→ Brief
Copy out the lines beginning at the one with "Image resolution: width=1125" and ending at the last line of the data, both included; pictures stay out.

→ Input data
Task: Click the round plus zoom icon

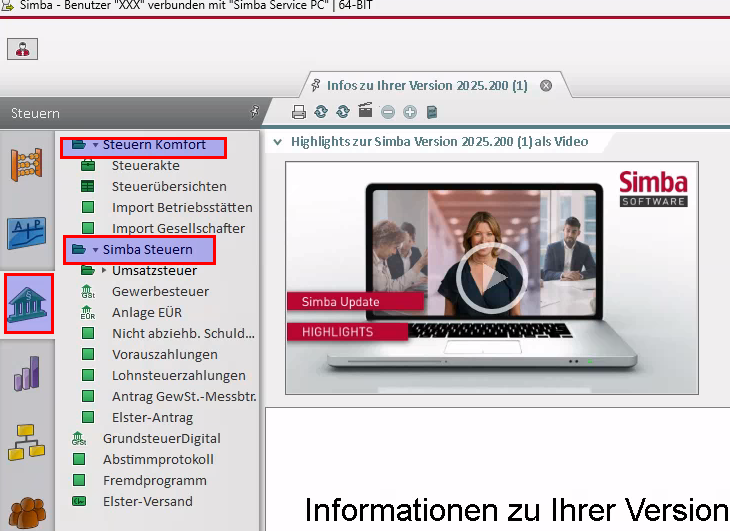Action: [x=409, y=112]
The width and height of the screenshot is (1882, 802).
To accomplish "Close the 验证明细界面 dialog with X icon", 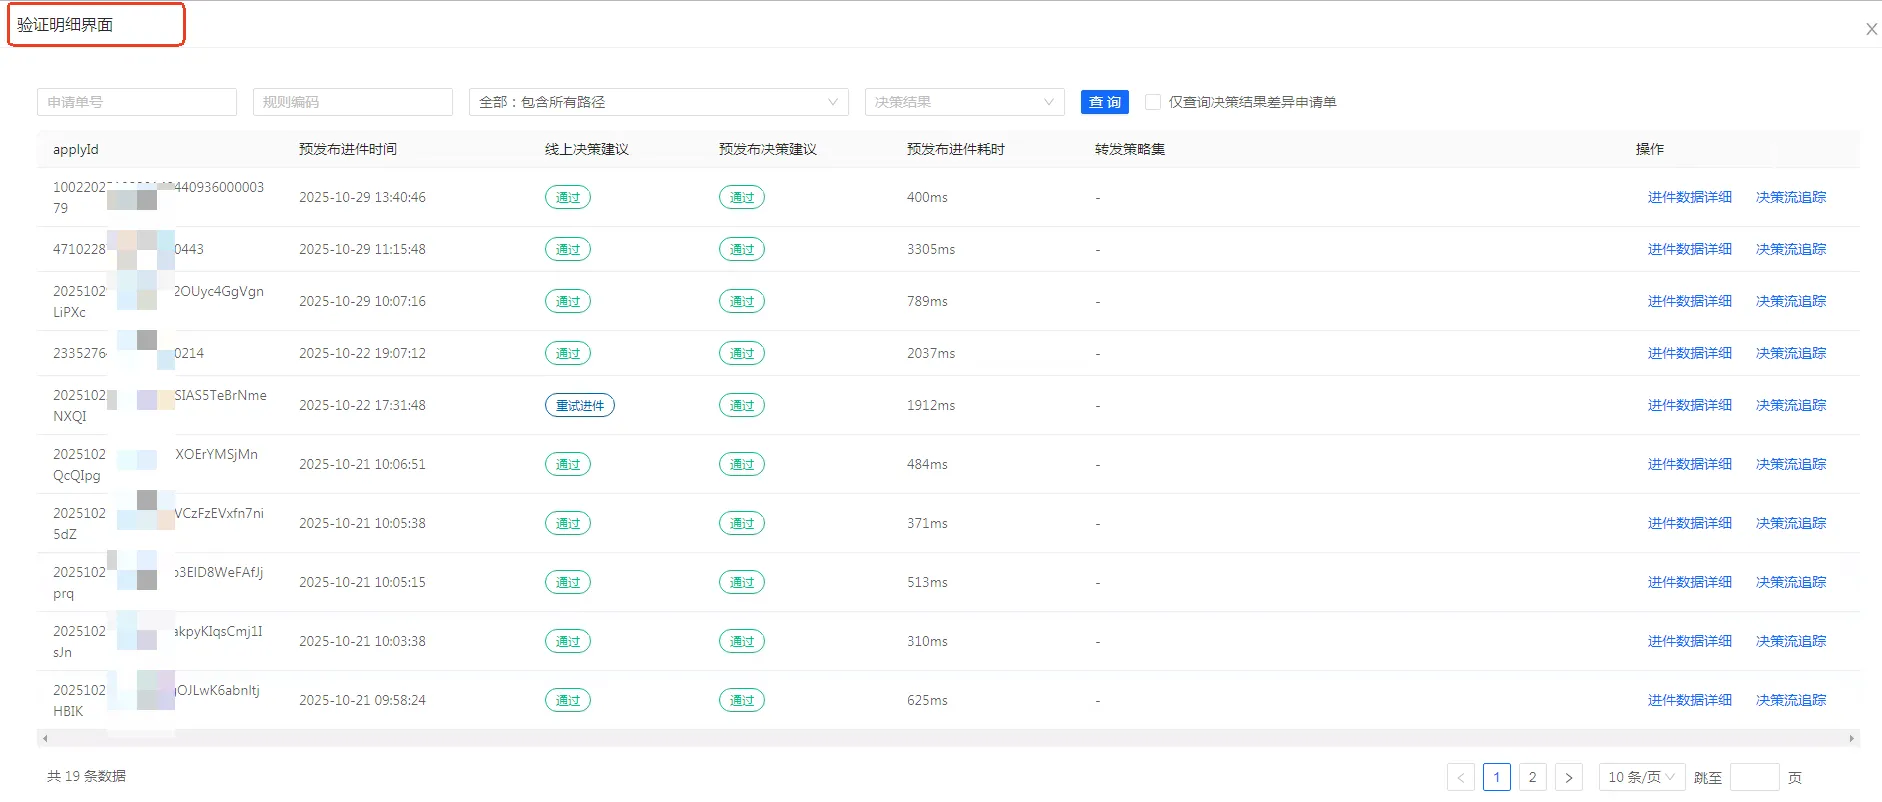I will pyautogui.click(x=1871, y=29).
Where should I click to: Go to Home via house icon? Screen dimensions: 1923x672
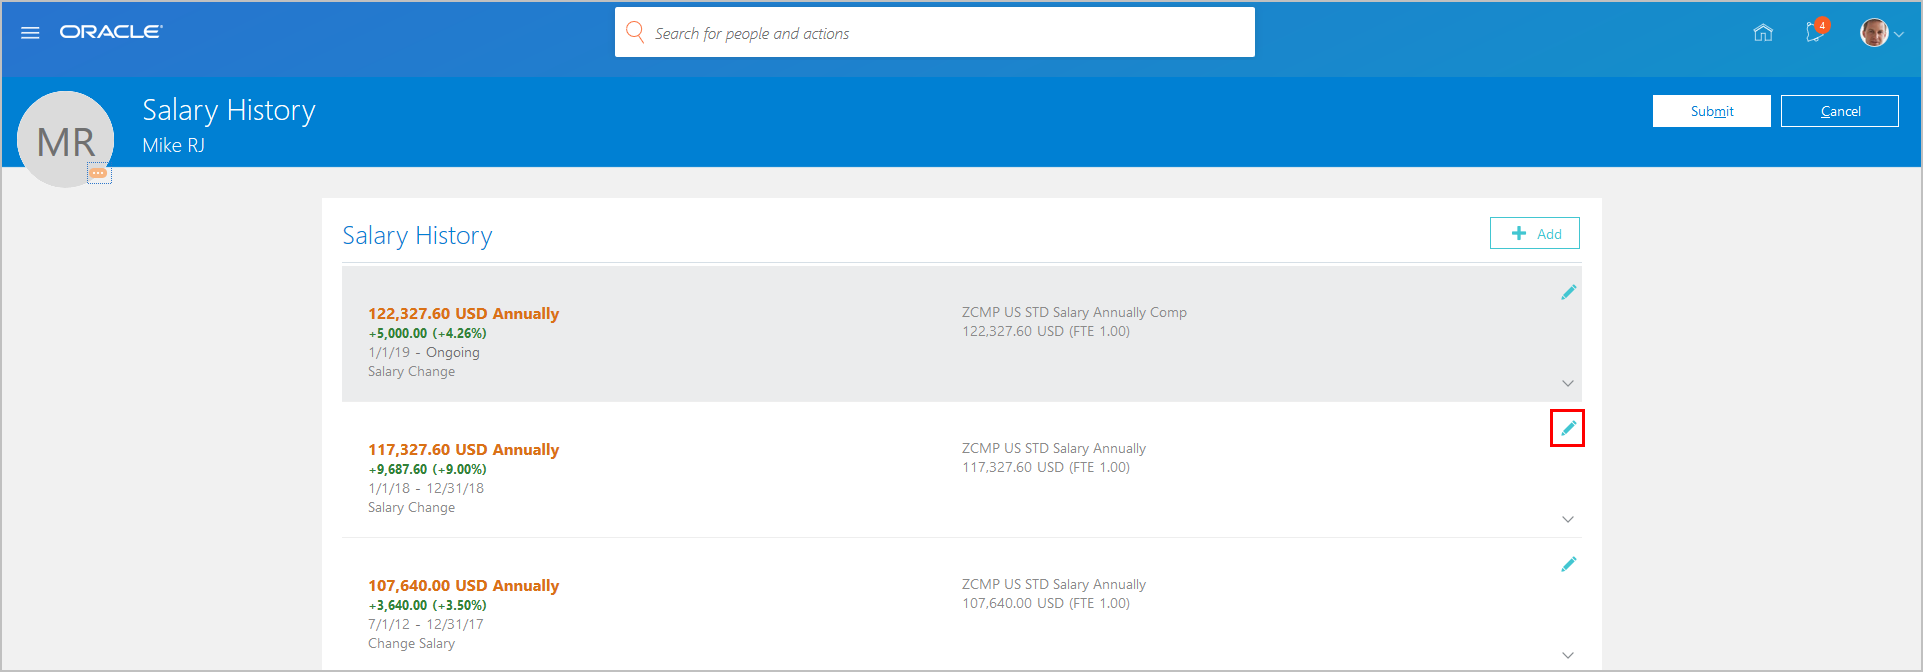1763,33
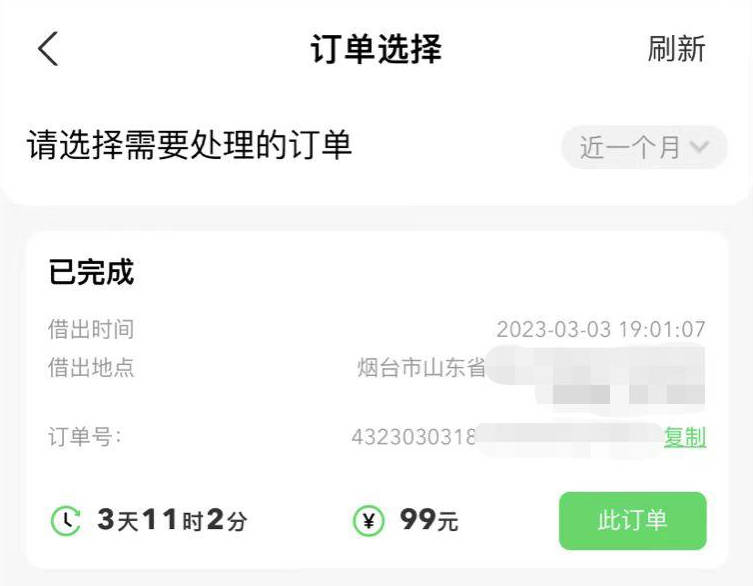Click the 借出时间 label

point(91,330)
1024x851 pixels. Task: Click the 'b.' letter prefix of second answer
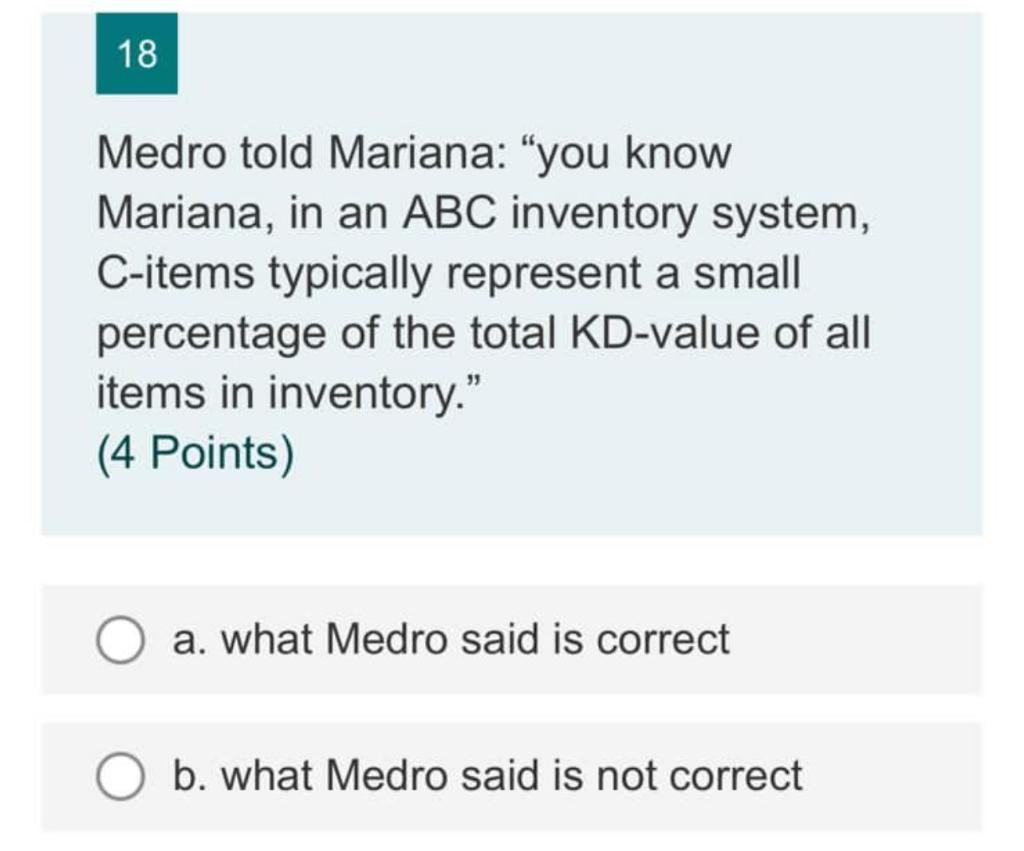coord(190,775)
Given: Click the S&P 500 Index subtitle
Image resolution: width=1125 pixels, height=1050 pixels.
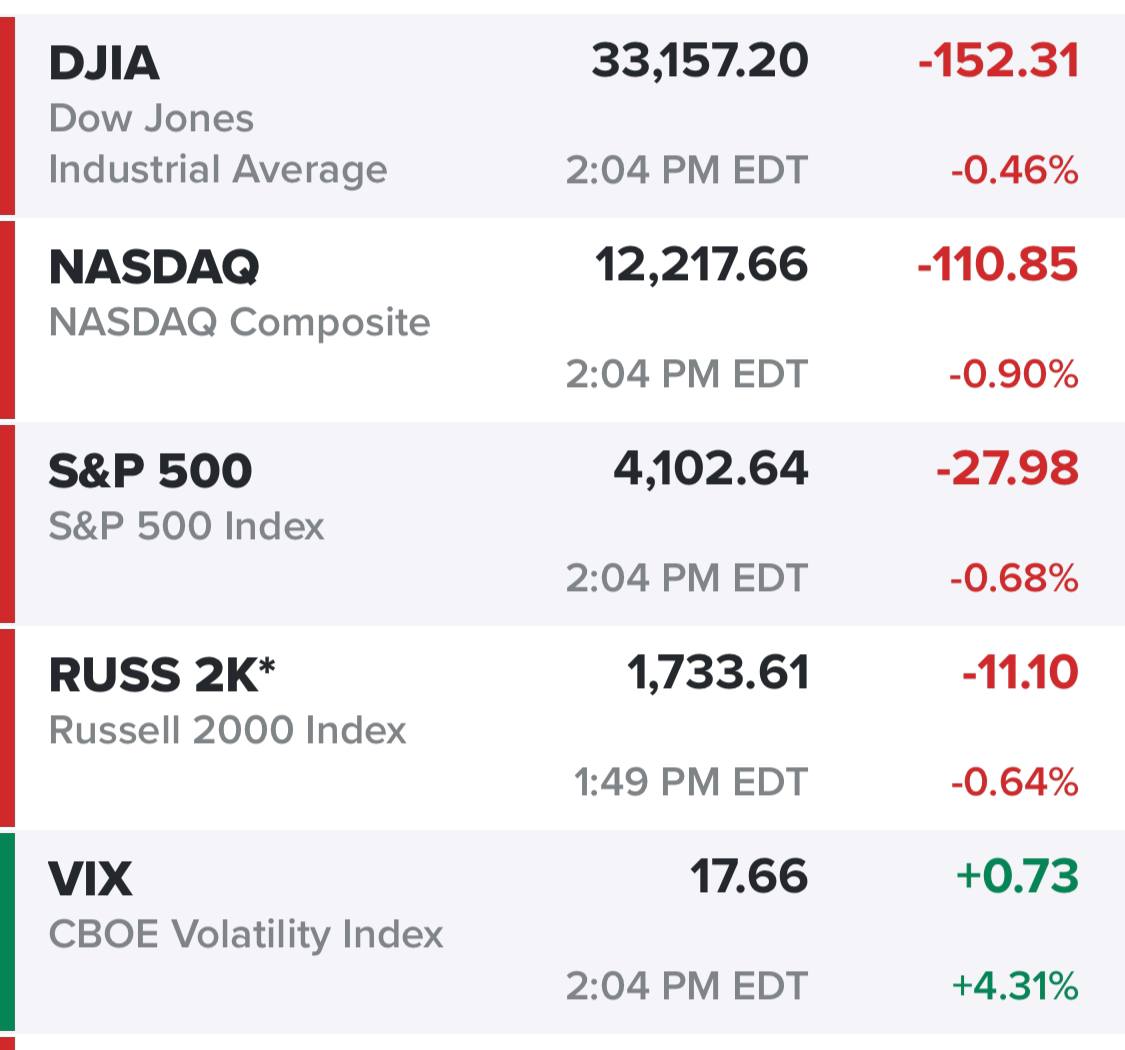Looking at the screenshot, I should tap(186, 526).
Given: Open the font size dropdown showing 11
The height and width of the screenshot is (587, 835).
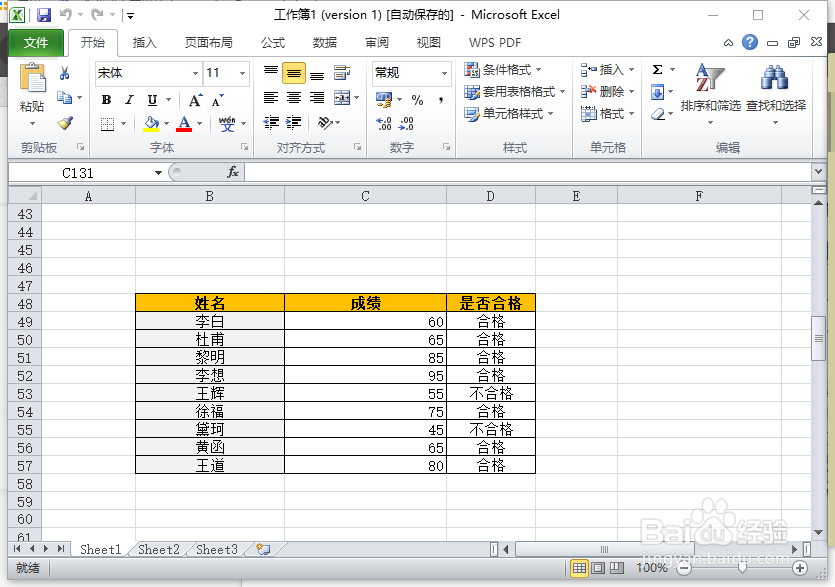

→ Exercise answer
Image resolution: width=1125 pixels, height=1050 pixels.
Looking at the screenshot, I should tap(186, 526).
Given: Open the font size dropdown showing 11
The height and width of the screenshot is (587, 835).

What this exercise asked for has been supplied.